She threw Tyler an anxious look. He wasn't laughing. He wasn't even smiling. And he hadn't said anything about going away.

Her stomach knotted as she realized she wasn't certain whether she was better off having him stay and help her find out what happened to her parents or having him go away and never reminding her again of what had happened between them. Both alternatives had an element of danger—was she better off with him or without him?

As they entered the hotel lobby and she disengaged her hand to properly return to her room alone, Tyler answered her questions without their being asked. Catching her hand in a firm grip and fastening her with a steely gaze, he said, "It's your turn, Miss Peyton. I'll have the truth from you before I leave this town. Would you prefer to do it in your room or mine?"

 

 

 

Chapter 10

 

Tyler wanted her to tell him a story. Evie loved to tell stories, although she occasionally had difficulty separating truth from fiction. Fiction was so much more entertaining, but she had a niggling feeling this man wouldn't appreciate the difference.

She wasn't wearing gloves, and Tyler's fingers were smooth against hers where they touched. But when she tried to draw away, their pressure was strong and inescapable. A shiver of something warm flowed through her veins while his hand clasped hers, but she refused to give in to his easy attraction. She had more character than the floozies he was accustomed to. She knew what he was, and she refused to become another one of his women.
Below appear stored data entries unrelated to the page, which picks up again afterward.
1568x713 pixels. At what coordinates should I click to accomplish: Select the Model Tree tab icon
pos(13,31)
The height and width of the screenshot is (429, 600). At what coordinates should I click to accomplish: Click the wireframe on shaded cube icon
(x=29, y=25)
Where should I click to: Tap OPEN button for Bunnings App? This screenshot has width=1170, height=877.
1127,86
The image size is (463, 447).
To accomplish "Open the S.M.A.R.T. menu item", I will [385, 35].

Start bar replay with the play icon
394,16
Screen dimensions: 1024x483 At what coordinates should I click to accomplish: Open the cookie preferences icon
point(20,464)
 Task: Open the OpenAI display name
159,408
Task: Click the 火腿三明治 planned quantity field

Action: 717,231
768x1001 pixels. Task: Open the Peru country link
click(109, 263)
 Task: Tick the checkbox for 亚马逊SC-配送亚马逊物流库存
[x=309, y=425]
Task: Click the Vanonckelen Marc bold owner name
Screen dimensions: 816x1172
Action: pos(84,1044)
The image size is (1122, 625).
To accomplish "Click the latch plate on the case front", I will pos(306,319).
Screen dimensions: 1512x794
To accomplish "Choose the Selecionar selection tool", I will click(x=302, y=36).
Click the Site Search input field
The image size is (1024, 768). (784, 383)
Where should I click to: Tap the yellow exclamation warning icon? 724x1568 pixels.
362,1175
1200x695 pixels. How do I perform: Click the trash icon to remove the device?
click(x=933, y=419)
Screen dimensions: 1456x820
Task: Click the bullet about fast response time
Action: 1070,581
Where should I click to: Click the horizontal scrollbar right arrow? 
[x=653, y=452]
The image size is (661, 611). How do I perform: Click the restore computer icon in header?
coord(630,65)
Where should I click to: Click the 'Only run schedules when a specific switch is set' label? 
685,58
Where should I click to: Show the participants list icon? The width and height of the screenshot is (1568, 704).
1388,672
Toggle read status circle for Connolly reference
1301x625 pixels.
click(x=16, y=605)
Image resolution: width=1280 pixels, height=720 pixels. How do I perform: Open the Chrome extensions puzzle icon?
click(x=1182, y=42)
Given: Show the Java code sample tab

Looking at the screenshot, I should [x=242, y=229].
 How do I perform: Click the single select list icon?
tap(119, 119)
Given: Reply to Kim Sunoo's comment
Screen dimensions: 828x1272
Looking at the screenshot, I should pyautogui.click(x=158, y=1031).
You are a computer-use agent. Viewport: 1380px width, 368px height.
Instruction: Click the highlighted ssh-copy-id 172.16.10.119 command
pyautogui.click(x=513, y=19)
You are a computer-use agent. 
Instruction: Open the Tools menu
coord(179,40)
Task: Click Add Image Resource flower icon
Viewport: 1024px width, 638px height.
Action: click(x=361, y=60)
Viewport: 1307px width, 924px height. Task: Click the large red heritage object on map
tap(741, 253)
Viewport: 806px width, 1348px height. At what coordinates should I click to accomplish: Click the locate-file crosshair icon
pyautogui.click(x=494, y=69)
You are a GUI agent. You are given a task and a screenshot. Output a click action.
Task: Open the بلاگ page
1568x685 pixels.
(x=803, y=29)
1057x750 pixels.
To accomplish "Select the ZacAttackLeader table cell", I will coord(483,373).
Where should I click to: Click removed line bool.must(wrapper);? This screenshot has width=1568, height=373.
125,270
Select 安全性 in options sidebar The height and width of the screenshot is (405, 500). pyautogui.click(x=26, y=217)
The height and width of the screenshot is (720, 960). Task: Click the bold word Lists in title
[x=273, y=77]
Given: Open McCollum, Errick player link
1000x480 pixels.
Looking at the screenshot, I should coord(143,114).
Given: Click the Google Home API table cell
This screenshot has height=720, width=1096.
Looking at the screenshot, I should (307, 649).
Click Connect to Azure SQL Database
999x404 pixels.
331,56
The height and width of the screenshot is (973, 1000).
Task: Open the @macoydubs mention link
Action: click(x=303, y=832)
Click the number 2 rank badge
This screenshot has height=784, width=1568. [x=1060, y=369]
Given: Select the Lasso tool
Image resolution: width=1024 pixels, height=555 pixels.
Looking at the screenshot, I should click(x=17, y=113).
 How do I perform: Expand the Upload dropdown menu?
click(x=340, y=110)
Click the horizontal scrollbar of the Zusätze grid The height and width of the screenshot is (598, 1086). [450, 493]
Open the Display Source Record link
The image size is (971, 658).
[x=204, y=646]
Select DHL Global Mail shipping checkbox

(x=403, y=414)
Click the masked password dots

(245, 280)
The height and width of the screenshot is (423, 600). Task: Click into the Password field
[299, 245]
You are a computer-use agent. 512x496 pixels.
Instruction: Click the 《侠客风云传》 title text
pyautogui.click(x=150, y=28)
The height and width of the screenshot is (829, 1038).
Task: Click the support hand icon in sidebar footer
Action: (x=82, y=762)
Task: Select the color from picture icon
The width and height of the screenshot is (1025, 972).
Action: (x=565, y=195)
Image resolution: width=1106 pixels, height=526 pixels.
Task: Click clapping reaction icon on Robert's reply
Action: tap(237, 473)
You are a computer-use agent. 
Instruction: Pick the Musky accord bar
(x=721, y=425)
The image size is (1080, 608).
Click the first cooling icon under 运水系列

"Does this mean you're still on my payroll?" she asked sweetly.

"No, ma'am, it doesn't. It means you still owe me the truth, and I mean to collect." Tyler circled his thumb in her palm.

He wasn't playing fair, but then, neither had she. Evie jerked her hand away and tucked it under her arm. "Under the circumstances, I don't believe I owe you anything, Mr. Monteigne." She thought she managed the royal princess look rather well, although she didn't think it would work in a Pecos Martin book. "Unless you mean to help us, I don't see any reason why we should see each other again."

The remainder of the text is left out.